Exercise:
Reply with one number: the count of lines in the records below that hold "width".

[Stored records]

*** Begin section ***

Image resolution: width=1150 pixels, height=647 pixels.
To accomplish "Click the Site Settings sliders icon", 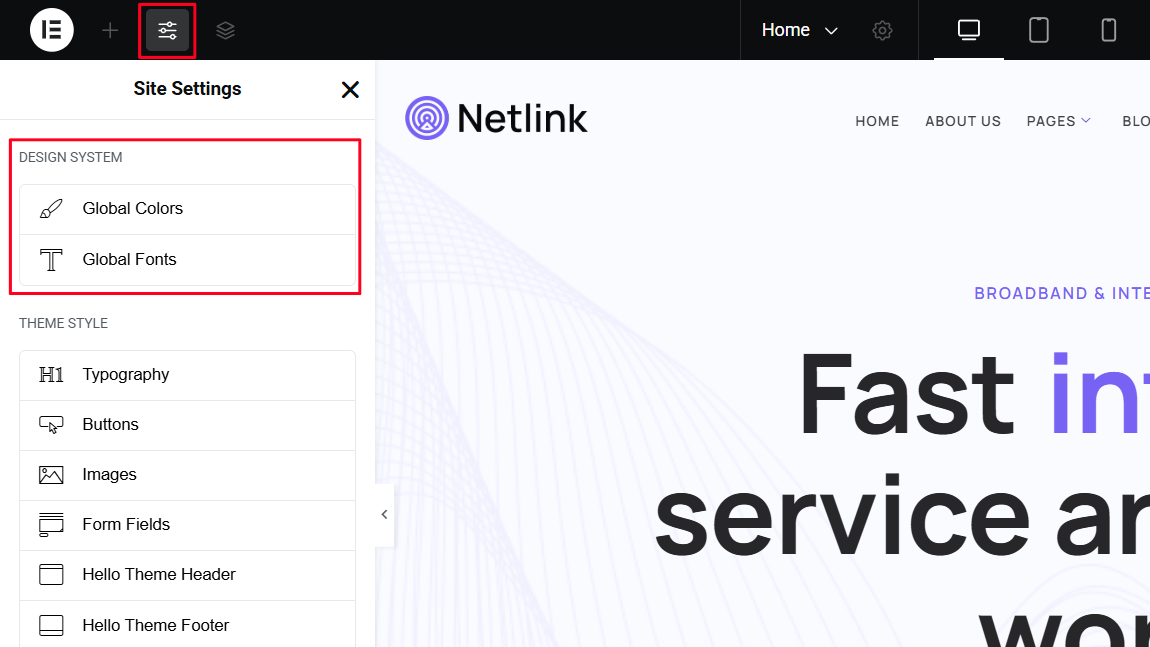I will (x=167, y=30).
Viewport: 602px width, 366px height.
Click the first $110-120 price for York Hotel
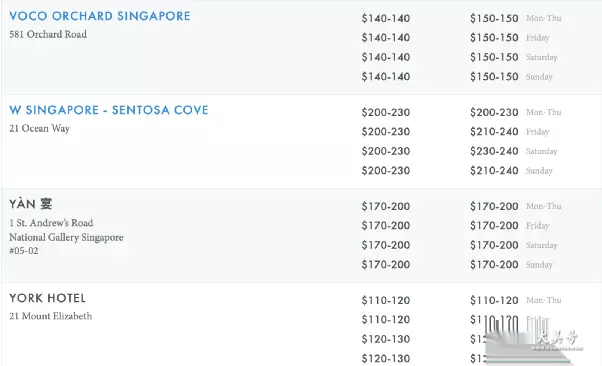(x=386, y=300)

*** End section ***

Written answer:
2